# Gaming Pc/Komplett Set für low budget



## LostSoul25 (16. Oktober 2012)

*Gaming Pc/Komplett Set für low budget*

Hallo ihr  Lieben,

Ich will demnächst einen Pc kaufen bzw Komplett Set. Bin keine hardcore zockerin oder spiele "super" games  Ab und zu online games wie mmorpg Aion, Perfect World (Wobei Sims 3 auch=D ) etc. Schaue mir aber dafür sehr oft filme am PC an und mache mehrere Sachen gleichzeitig wie zocken, film, skype und Microsoft word o.ä,  Könnt ihr mir also einen passenden Rechner oder Komplett PC set empfehlen?
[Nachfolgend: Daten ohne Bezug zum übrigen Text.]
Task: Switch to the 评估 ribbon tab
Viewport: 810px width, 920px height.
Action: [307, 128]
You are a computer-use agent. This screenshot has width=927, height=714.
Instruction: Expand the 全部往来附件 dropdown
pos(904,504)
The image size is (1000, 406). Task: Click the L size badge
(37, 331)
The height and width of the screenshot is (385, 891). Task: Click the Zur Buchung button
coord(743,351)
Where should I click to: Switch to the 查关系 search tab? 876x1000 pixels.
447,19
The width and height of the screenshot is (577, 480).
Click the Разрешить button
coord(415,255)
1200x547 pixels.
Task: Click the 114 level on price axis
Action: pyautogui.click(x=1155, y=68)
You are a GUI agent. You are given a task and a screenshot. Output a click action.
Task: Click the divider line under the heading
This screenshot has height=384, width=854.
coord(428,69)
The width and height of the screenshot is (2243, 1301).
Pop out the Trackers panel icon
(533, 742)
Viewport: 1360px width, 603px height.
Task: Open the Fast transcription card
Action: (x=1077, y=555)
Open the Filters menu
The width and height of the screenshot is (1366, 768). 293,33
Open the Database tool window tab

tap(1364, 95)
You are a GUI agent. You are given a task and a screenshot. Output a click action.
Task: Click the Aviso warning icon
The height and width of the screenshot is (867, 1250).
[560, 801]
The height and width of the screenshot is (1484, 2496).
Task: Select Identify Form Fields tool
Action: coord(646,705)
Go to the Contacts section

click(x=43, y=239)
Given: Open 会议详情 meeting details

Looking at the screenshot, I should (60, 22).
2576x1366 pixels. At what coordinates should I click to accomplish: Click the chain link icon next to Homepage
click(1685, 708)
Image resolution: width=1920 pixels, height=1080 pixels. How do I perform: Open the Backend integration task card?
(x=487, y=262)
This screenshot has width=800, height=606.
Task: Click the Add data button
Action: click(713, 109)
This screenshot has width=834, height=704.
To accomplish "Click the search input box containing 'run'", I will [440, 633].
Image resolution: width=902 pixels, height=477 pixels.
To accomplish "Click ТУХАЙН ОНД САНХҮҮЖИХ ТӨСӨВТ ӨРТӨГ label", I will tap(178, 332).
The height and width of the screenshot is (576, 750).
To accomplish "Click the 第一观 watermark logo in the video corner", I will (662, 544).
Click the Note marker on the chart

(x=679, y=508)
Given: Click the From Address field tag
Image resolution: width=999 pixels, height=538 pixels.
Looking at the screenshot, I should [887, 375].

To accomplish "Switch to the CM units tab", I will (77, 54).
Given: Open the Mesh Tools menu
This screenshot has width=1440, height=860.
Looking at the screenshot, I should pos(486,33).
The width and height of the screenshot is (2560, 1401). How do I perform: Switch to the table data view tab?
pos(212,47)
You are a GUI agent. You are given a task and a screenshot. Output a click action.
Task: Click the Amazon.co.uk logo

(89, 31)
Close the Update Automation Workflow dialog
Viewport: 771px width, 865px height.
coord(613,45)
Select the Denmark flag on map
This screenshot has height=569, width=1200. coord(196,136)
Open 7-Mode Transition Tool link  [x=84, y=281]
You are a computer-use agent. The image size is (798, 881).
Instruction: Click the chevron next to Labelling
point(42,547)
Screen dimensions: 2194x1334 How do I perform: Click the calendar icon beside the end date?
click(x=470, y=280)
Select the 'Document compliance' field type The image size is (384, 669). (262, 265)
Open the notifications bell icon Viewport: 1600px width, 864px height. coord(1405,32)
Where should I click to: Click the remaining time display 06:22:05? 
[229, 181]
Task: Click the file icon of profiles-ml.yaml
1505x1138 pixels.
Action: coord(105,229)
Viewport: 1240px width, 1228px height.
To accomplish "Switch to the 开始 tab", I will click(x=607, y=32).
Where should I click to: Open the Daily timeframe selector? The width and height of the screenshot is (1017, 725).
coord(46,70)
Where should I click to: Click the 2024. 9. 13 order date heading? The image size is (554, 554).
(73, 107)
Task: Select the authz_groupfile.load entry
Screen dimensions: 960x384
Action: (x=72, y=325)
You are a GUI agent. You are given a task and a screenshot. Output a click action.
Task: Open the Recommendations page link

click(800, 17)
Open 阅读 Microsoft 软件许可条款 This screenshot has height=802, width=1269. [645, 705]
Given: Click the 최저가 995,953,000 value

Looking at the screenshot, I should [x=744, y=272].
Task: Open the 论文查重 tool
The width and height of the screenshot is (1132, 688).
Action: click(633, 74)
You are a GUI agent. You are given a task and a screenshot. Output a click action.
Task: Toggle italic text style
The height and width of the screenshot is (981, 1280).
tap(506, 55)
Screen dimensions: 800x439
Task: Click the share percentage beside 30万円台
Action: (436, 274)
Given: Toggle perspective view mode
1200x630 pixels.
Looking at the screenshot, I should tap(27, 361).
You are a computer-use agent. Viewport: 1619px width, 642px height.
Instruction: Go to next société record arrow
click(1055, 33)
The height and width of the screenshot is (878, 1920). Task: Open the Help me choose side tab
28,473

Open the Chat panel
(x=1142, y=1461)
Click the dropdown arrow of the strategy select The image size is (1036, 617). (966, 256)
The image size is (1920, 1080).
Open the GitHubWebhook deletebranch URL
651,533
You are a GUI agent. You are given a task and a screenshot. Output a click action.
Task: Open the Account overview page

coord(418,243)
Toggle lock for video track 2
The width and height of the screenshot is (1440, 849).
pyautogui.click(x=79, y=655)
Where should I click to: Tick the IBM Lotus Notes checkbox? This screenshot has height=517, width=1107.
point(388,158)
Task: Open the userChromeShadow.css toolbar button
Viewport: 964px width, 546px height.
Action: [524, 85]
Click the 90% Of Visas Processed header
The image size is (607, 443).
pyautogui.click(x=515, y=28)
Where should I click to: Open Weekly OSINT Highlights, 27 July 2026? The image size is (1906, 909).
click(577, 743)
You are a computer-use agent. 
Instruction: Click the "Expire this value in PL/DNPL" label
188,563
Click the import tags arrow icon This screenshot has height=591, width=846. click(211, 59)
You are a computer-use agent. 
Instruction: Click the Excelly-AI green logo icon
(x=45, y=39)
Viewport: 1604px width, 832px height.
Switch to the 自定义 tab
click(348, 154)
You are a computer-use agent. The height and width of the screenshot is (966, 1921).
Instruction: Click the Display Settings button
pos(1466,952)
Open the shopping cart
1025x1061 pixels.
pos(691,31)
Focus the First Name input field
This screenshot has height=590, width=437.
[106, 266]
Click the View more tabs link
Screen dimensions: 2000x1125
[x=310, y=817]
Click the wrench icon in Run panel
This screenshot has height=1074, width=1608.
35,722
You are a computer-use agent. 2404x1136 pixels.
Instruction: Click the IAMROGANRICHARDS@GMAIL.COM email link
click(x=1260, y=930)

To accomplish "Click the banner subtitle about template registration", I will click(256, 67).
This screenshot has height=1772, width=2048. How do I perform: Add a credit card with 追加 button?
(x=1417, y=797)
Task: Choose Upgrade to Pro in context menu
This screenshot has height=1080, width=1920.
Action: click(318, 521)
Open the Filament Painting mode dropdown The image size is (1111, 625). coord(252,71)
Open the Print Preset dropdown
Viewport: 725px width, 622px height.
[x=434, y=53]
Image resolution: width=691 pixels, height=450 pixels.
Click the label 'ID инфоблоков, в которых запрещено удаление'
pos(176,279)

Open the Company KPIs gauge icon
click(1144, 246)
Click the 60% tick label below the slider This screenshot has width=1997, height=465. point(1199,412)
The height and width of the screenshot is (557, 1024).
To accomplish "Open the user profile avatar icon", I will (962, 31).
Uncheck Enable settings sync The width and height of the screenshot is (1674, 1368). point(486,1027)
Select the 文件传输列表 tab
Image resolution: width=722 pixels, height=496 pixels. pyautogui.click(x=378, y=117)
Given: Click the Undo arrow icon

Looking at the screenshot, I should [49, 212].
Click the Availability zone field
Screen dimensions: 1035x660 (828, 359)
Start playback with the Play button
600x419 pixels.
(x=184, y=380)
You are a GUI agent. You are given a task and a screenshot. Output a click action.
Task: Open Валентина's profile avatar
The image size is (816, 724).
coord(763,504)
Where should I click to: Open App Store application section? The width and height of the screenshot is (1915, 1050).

Sollte auch etwas länger am leben bleiben..irgendwie sind die bei mir nach 2 Jahren nicht mehr zu gebrauchen oder ist das normal? 

Ein Kommilitone hat mir diese zwei empfohlen.. was haltet ihr davon?

GAMER PC AMD Bulldozer FX 4100 4x 3,60GHz 8GB ATI HD 6790 1GB DDR5 MSI Board | eBay

KOMPLETT SET PC System Rechner FX 4100 4x3,6 GHz 8GB WLAN Computer 24 TFT | eBay

wobei da sind viele.. auch generell im Internet.. nur kenne ich mich jetzt da kaum aus, leider 

LG

Ps. sorry für meine Grammatik- und Rechtschreibfehler.. aber ist schon spät geworden


----------